L : Quand Sergei m’a invitée à les rejoindre, j’ai été séduite par l’idée originale de jouer à deux basses. C’était une expérience nouvelle pour moi. En plus, j’adore le jeu de Pascal, hyper senti, inspiré et sauvage. Et deux basses ! Comment ne pas se laisser tenter par l’aventure ? J’ai pensé que c’était une idée audacieuse d’essayer de construire quelque chose avec ça, sachant que Sergeï et moi avons un style de jeu très différent, lui a plusieurs basses qui comptent plus de quatre cordes, alors que moi, je dis souvent que deux suffiraient !
L’album était déjà enregistré, je n’y ai pas participé. Ils m’ont donc invitée à les rejoindre pour adapter les morceaux pour le live, avec l’envie de créer quelque chose de nouveau, de m’approprier leurs compos et d’apporter ma « patte » en les retravaillant, avec l’idée de laisser chacun trouver sa place. Et ça se fait assez naturellement finalement. Nous sommes en train de créer quelque chose ensemble, même si, malheureusement, les concerts s’annulent les uns après les autres depuis mars.
Des rumeurs disent que vos morceaux sont tellement complexes qu’il faut deux bassistes pour les jouer ?
P : En partie vrai et en partie faux. Il y a surtout une nécessité de coller à l’ambiance de l’album même si en live cela ne sera jamais pareil que sur l’album, et c’est tant mieux. On y a beaucoup réfléchi et Sergeï voulait être moins contraint par son instrument.

┄┄┄┄┄┄┄┄┄┄┄┄┄┄┄┄┄┄┄┄

§ **CONSIGNE**: Renvoyez mot pour mot, s'il vous plaît, le passage de l'entretien sur le jeu à deux basses qui commence par « P : En partie » et se poursuit jusqu'à « par son instrument. ».

┄┄┄┄┄┄┄┄┄┄┄┄┄┄┄┄┄┄┄┄

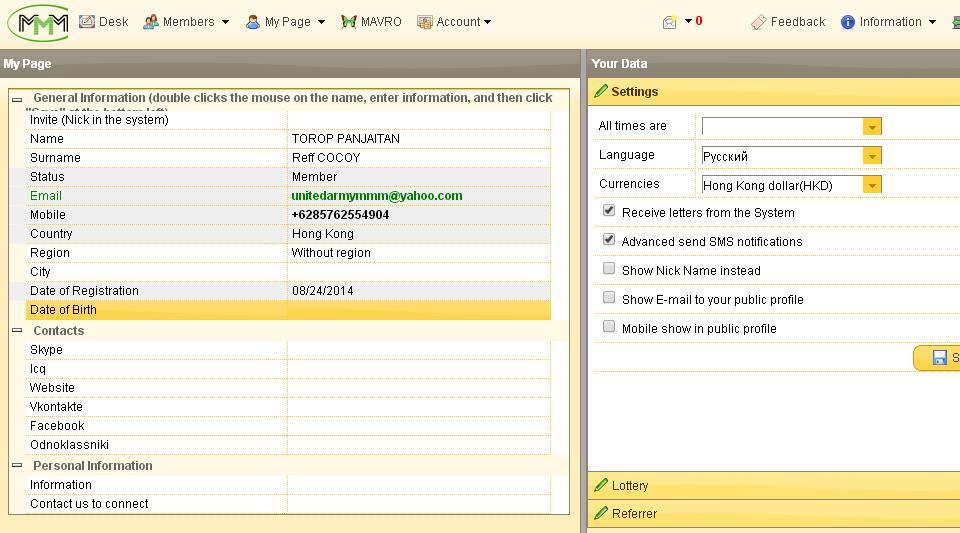960x533 pixels.
Task: Click the Feedback eraser icon
Action: [759, 22]
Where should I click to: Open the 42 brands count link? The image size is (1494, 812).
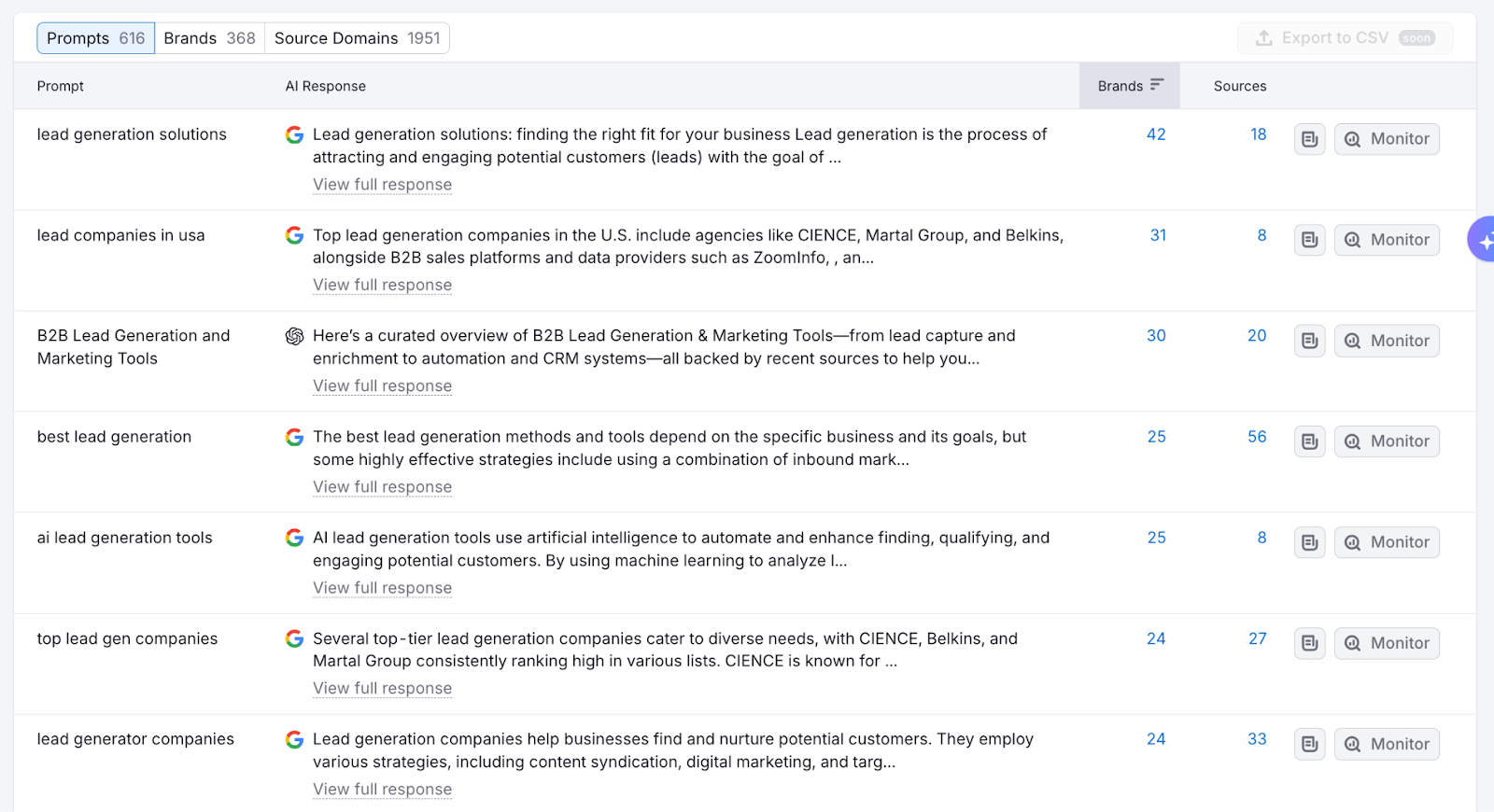pos(1156,134)
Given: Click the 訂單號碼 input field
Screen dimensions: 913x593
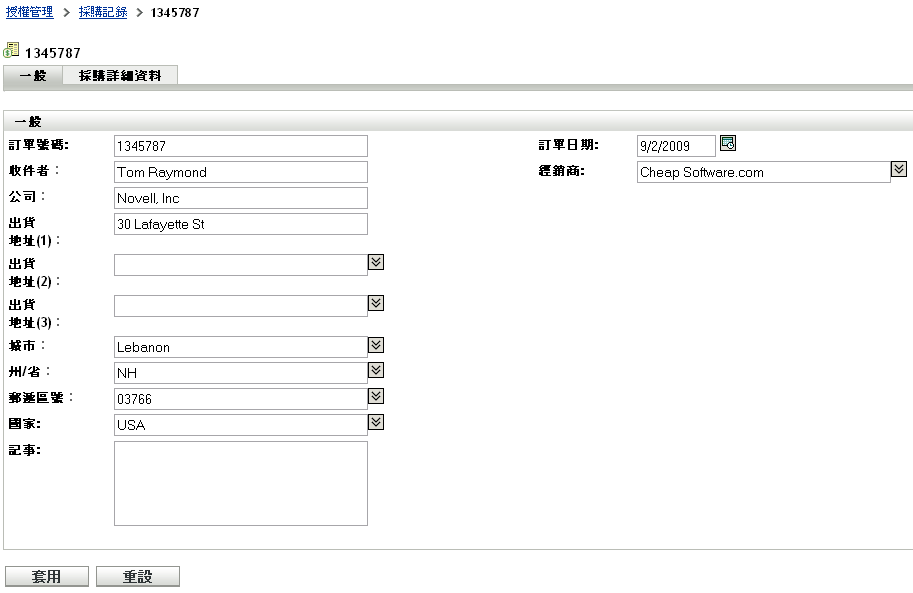Looking at the screenshot, I should pos(241,146).
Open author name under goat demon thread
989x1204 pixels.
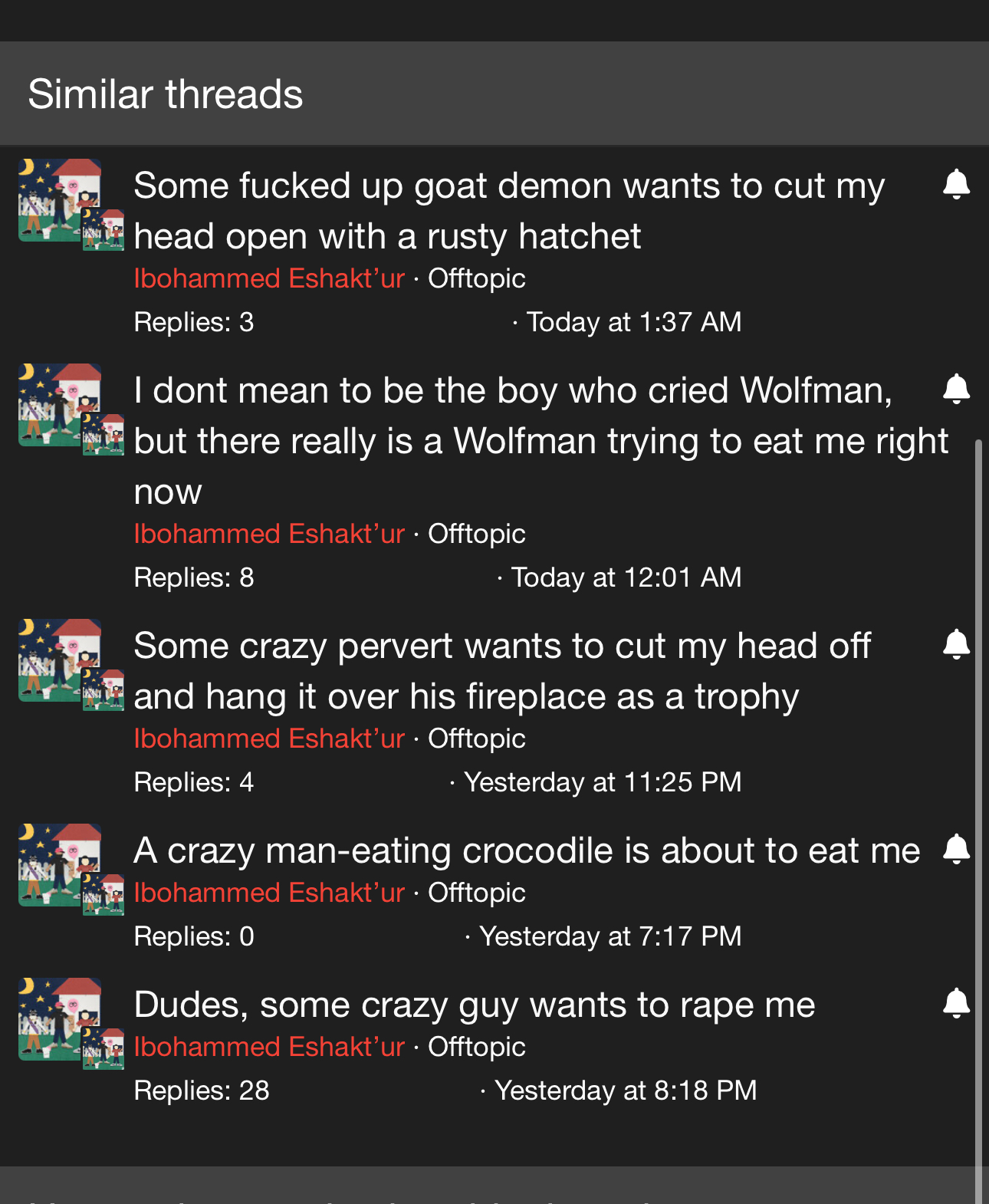pos(268,278)
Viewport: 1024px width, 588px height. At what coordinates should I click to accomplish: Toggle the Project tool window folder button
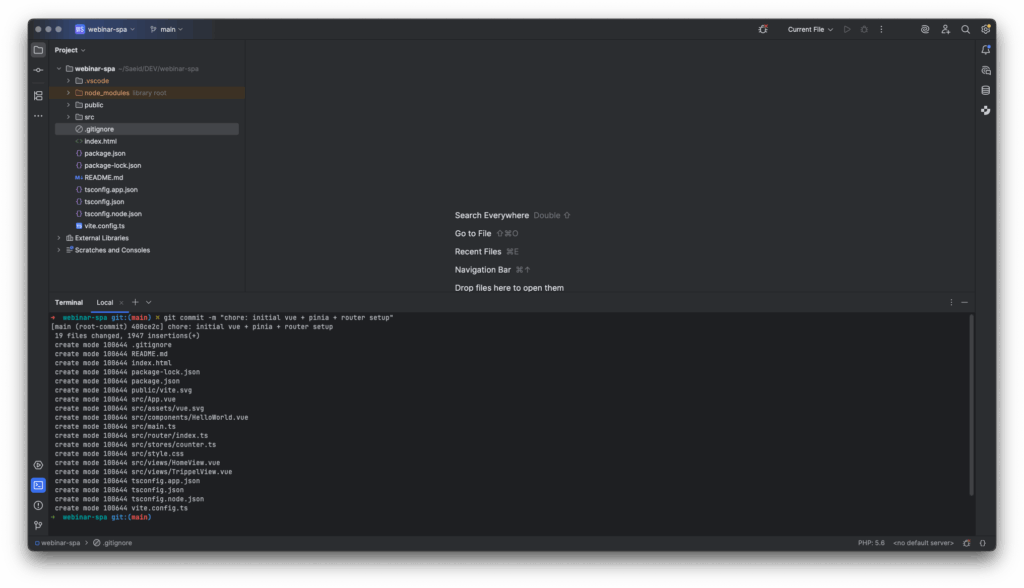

┄┄┄┄┄┄┄┄┄┄┄┄┄┄┄┄┄┄┄┄

§ **CORRIGÉ DÉTAILLÉ**:
P : En partie vrai et en partie faux. Il y a surtout une nécessité de coller à l’ambiance de l’album même si en live cela ne sera jamais pareil que sur l’album, et c’est tant mieux. On y a beaucoup réfléchi et Sergeï voulait être moins contraint par son instrument.